There are two approaches to the problem of allowing exchange between mutual credit circles.
The first approach is to create a meta circle, which is to say, a new currency. This leads to a plethora of currencies, and to each user having a plethora of balances, and then on to the hugely complex business of creating a secondary market in currencies with floating exchange rates, brokers, speculation etc. This is how national currencies work now, and local currencies could work in the same way. I agree that non-hour based currencies should have the option of 'floating' on a free market. The infrastructure required to manage all of this cumbersome but not crippling. So saying, the cc movement can't support all this at the moment. To the extent that we go down this road, we will, in the early days be faced with all sorts of technical limitations which will make the currencies cumbersome to use.
Michael Linton is proposing that we take this to the extreme; that currencies should be numerous and unregulated, and the best will rise to prominence.

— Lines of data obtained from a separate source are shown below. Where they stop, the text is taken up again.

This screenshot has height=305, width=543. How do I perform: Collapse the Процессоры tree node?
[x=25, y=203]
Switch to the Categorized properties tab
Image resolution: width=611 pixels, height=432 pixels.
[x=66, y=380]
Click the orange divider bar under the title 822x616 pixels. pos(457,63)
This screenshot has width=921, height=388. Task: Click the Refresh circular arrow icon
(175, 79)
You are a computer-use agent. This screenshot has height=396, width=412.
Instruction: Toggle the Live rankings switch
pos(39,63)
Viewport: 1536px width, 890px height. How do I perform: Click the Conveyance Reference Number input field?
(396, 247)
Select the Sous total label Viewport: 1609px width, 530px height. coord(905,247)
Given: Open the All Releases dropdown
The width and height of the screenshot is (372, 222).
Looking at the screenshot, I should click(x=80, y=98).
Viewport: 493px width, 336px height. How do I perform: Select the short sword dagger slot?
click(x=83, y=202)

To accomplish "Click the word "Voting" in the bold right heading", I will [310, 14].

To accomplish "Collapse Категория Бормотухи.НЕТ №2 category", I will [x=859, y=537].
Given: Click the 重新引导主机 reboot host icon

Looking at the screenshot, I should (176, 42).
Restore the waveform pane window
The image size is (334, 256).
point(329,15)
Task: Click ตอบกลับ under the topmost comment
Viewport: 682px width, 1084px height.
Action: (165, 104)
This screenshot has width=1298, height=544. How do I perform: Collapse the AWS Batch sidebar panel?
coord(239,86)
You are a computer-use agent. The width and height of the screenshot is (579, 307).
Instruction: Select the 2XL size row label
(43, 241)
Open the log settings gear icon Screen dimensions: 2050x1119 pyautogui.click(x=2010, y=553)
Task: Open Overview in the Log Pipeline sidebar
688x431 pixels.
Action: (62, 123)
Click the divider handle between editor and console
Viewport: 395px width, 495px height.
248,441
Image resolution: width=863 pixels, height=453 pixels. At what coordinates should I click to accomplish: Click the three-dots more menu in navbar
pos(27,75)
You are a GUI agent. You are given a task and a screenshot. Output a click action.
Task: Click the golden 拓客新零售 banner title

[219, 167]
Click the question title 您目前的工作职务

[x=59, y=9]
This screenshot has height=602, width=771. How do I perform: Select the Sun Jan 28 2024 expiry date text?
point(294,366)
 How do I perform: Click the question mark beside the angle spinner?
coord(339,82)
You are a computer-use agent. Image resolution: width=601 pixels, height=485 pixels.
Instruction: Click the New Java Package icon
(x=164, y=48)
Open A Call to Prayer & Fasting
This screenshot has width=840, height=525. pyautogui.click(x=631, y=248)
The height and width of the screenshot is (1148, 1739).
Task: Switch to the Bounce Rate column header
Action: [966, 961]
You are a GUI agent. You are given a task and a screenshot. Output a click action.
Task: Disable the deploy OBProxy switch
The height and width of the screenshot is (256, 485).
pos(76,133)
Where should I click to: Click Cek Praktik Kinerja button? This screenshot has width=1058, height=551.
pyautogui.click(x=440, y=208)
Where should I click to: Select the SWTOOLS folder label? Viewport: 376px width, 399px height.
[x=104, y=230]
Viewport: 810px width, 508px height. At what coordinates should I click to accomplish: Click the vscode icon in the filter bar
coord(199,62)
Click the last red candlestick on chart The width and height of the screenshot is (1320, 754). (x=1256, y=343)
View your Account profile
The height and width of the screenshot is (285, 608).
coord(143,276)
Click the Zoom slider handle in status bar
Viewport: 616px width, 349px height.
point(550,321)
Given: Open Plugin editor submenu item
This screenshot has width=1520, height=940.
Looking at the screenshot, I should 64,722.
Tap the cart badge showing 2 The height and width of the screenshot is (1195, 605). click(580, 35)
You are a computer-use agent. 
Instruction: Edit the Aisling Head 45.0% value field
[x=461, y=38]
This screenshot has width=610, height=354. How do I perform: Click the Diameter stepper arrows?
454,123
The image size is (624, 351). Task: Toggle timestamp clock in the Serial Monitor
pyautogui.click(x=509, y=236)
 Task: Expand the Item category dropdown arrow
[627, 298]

Most people are unable to take that leap and prefer the confidence that their currency is redeemable, rather than the confidence that someone will extend them credit in some other currency.
The 'intertrading' approach practiced by CES and many of the Tauschringe uses proxy accounts for all outside transactions. I have described this in detail elsewhere. This has the advantage that everyone trades in his 'native' currency, and the conversion is done at an agreed rate.
Doing this with mutual credit systems really highlights the balance of trade problem. A community that buys more than it sells from outside will soon have a balance-of-trade problem, where the intertrading account holds a large positive balance and all the members are hovering around their nominal minimum limits. Meanwhile their neighbour will be experiencing the opposite problem until the balance of trade can be restored. Some would say this isn't a problem, this is an accounting system premised on balanced economies. the communities have to work together so that they trade equitably. For me this isn't a problem. I like this approach because it is easy to use and creates a balanced, cellular economy.
The main limitation of the intertrading approach is with the exchange rates. In the real world, the value of different things goes up and down, and you can't always value one thing in terms of another. How many loaves of wholemeal organic bread is your kidney worth? But exchange rates are not a problem if everyone is on the same baseline; and in the current climate of creating an alternative to national currencies, the baseline is always hours of labour.
So the synthesis is to have an intertrading network where hours of labour are traded, but with attention being paid in each cell to the balance of trade. Each member cell in the network will need to have some kind of oversight, or comply to some standards the most important of which concern the balance of trade. The infrastructure shouldn't be limited to just to just these currencies, however. It needs to be possible to create arbitrary currencies and hold several in your wallet. Later we will make that easier.
The task now is to make an extensible intertrading network which uses the hour as the base unit. We must leave room for other-based currencies for when the resources are available.